Having acquired the initial set of base vocabulary items and beginning sentences, the question is whether the adolescent L1 learners we studied here will continue to develop ASL in a child-like manner and eventually develop linguistic competence close to that of native ASL signers. Given that previous studies have shown that significant delays in the onset of language acquisition leads to processing deficits across all domains of linguistic structure, this outcome is unlikely. We hypothesize that subsequent language learning stages that require inducing a system of complex relations are age-sensitive. That is, it may be that adolescent L1 learners are slower then children when it comes to further expanding their lexicon and grammatical system by means of learning its internal contingencies.

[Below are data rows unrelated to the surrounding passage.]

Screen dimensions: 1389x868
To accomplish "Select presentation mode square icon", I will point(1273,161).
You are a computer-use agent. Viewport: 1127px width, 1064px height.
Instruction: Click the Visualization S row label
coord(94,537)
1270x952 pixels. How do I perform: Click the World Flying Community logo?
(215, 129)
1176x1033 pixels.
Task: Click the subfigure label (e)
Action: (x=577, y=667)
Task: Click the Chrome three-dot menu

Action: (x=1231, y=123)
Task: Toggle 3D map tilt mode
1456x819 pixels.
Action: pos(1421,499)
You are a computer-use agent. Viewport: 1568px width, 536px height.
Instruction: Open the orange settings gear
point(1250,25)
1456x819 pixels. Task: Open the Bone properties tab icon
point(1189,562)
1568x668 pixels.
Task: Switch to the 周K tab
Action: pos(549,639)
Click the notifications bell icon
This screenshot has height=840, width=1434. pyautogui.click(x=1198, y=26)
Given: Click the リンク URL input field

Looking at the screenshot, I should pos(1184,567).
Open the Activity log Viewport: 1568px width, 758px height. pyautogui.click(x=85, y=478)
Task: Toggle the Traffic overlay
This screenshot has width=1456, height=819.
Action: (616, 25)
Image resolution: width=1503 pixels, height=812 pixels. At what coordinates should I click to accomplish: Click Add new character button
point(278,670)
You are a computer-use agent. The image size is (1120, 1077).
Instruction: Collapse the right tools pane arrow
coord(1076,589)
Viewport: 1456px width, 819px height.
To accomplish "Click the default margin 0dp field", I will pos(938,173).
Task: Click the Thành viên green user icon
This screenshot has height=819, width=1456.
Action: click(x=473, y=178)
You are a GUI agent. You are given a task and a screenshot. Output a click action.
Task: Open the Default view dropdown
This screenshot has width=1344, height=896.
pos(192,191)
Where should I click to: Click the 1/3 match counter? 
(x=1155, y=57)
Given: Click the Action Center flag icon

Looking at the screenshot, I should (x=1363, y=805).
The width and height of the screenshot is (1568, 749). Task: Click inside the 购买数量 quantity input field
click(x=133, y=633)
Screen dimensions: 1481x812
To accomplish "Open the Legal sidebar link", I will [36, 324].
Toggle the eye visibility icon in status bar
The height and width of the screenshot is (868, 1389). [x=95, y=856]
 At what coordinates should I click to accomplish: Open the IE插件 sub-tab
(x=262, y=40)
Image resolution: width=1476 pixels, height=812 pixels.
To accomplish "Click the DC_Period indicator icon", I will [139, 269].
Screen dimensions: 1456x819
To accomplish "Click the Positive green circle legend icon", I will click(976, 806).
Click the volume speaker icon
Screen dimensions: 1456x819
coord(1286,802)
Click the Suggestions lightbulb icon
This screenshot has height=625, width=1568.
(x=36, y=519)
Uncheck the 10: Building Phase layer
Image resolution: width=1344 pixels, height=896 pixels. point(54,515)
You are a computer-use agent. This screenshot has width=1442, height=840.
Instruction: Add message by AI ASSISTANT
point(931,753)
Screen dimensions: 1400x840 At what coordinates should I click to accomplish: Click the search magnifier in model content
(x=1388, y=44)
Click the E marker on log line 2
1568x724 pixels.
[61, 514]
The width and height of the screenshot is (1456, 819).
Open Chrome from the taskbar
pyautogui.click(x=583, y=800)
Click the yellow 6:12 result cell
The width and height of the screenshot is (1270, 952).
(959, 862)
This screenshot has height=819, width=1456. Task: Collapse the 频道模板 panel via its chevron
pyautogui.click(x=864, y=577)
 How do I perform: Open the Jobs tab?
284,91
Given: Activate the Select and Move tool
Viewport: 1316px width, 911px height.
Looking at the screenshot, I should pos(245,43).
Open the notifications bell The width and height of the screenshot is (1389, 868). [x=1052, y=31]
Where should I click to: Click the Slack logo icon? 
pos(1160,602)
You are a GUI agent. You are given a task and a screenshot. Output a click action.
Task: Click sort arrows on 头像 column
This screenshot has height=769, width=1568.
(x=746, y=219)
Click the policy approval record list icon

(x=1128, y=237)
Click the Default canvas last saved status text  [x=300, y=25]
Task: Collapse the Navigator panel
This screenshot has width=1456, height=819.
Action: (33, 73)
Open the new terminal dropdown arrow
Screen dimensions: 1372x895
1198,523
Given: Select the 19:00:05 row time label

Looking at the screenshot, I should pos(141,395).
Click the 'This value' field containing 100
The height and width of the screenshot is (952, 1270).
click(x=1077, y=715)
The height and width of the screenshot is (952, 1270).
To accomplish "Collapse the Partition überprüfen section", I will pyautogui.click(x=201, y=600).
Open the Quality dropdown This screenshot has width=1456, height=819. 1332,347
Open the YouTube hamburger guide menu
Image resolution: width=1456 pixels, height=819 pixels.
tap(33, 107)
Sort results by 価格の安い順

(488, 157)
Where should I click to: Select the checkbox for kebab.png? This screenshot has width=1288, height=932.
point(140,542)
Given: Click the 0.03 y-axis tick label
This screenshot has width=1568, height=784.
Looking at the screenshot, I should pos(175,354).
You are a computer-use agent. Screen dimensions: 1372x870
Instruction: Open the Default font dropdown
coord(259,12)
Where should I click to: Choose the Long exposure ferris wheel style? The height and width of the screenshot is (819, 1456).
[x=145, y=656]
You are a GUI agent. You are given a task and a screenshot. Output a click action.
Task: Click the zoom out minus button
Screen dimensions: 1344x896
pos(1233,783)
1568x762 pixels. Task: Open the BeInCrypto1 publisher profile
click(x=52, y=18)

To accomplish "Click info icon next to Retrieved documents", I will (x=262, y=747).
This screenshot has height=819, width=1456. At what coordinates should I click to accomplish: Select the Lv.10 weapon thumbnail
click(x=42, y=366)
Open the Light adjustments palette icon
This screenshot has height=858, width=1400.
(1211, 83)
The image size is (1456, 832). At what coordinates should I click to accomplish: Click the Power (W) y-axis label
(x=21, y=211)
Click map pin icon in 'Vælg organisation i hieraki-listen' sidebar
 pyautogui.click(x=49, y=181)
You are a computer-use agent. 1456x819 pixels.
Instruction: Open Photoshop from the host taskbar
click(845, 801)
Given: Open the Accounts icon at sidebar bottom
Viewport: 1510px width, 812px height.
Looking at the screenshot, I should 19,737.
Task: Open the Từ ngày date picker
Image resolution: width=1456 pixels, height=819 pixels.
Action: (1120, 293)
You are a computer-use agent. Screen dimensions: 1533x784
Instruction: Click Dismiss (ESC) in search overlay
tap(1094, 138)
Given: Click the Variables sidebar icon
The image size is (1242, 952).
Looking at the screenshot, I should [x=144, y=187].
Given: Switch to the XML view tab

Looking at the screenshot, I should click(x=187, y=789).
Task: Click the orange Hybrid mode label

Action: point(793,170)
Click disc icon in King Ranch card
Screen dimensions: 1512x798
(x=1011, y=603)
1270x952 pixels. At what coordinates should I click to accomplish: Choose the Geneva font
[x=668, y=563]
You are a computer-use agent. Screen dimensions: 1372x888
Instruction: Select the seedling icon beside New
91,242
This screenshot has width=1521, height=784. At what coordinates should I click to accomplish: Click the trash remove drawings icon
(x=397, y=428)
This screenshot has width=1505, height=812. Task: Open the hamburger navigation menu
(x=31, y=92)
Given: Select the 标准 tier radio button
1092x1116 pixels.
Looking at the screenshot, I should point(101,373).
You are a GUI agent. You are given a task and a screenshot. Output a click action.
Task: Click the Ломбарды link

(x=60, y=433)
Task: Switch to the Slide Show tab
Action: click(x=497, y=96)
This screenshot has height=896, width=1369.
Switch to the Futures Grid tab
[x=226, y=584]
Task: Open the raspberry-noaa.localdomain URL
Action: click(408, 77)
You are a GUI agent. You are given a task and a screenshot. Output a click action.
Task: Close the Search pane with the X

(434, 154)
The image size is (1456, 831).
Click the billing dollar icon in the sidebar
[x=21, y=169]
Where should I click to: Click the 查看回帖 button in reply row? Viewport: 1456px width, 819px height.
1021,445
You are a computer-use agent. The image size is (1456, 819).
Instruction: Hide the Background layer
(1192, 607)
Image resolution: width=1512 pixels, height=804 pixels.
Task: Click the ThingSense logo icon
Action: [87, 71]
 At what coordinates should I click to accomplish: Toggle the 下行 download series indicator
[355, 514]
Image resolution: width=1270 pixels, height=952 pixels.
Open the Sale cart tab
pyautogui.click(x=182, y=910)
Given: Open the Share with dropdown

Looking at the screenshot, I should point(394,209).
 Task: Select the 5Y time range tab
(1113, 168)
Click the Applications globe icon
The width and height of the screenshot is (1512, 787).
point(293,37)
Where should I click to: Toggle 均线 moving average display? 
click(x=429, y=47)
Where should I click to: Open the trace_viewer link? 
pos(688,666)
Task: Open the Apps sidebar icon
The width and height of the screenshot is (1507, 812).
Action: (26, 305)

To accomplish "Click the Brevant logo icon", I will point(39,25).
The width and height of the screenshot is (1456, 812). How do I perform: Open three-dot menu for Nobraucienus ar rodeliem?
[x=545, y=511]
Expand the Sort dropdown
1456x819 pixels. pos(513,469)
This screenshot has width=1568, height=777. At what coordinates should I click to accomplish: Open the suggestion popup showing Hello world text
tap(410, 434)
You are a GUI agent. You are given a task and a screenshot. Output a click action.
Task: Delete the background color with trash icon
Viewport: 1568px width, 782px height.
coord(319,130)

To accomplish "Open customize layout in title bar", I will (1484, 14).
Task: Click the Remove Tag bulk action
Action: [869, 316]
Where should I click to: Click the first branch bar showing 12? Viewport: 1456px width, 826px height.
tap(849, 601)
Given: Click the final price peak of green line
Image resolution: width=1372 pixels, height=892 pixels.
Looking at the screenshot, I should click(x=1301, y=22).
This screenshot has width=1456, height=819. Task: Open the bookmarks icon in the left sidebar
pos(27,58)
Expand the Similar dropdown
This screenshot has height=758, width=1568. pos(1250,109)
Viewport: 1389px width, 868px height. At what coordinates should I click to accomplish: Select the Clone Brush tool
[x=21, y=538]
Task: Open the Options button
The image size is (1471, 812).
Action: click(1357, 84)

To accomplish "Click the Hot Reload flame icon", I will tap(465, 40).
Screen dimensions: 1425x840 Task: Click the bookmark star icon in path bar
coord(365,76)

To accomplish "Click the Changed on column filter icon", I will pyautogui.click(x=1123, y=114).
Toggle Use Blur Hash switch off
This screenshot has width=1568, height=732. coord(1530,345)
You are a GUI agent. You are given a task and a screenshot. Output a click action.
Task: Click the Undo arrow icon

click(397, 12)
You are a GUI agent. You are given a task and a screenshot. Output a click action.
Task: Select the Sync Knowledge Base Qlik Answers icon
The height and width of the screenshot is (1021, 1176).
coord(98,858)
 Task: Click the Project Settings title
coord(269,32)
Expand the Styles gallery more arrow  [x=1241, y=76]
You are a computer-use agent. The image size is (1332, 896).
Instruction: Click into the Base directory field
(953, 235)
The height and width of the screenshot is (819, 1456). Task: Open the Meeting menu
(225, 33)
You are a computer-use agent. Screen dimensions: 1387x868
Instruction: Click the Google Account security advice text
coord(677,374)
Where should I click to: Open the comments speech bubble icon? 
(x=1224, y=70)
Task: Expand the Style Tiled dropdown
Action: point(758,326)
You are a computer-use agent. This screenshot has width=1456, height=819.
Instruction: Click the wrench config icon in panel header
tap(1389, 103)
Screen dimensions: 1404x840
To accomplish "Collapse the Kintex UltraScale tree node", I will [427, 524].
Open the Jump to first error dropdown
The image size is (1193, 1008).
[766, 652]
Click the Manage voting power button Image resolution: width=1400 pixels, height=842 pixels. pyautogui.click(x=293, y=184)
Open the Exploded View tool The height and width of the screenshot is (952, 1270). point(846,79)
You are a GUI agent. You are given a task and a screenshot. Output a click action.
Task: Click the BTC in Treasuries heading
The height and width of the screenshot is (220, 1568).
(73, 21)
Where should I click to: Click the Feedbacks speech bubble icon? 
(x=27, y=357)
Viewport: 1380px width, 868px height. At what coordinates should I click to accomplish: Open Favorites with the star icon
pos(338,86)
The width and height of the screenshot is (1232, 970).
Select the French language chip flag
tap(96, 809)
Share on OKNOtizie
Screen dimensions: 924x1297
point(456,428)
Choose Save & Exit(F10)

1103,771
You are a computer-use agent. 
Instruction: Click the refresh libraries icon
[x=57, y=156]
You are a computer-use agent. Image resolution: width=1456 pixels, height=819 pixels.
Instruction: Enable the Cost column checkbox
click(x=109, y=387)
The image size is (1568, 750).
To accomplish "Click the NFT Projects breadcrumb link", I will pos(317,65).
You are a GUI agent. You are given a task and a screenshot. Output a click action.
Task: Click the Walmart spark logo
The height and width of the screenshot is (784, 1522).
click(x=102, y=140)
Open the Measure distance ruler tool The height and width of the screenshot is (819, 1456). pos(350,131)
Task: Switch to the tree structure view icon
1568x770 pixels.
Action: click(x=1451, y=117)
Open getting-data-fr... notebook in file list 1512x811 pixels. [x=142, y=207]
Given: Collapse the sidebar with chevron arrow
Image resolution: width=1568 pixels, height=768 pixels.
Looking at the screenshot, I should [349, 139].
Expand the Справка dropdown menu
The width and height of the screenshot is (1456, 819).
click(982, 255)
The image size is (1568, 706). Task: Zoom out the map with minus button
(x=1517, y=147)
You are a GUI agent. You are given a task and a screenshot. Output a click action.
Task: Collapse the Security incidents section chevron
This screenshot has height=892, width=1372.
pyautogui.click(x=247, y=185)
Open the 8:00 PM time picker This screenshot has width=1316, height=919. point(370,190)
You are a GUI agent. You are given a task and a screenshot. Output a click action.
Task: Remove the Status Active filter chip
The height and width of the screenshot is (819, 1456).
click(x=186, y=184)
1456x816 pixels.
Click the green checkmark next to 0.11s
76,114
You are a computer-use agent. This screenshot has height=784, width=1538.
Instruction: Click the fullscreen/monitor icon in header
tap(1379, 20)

The implications of the current study are limited by the small sample size (3 participants), as well as by the differences among the cases, such as the differences in their backgrounds and length of exposure to ASL. In addition, the cases’ non-verbal IQ scores were not equivalent, which could potentially affect their language learning ability. However, it is unclear whether their non-verbal IQ is driving their language learning, or whether their level of language ability and lack of schooling is driving their non-verbal IQ performance. Other late L1 learners who have suffered from educational deprivation have shown increases in their non-verbal IQ scores as they received more education and linguistic input (Morford, 2003), suggesting that the relationship between non-verbal IQ and language acquisition may be reciprocal in these circumstances. Despite these limitations, our results provide compelling evidence to suggest that first language acquired in adolescence is remarkably consistent and noticeably similar to child language acquisition for vocabulary size, vocabulary composition, and utterance length and complexity. The current study investigated productive language only. Future studies should consider whether similar conclusions can be drawn with regard to language comprehension. Subsequent longitudinal studies will also reveal how adolescent first-language acquisition develops over time; we suspect that delays will eventually be evident across all domains of linguistic structure.

Footnotes

*

We thank the cases for their willing participation, Cindi Cassady, Michele Cannon, Marla Hatrak and other experienced professionals for their helpful discussions and insights about this work. This study was supported by an NIH Training Grant awarded to the Center for Research in Language at the University of California, San Diego (DC000041) and by a UCSD Chancellor’s Interdisciplinary Collaboratories Fellowship. Portions of the data were presented at the Max Planck Institute for Psycholinguistics Workshop: Evolution in our Hand, the Boston University Conference on Language Development (BUCLD 35), the Theoretical Issues in Sign Language Issues Conference (TISLR 10), and the International Congress for the Study of Child Language (IASCL 12).

1

Signs that appear in text follow standard notation conventions and are represented by upper-case English glosses.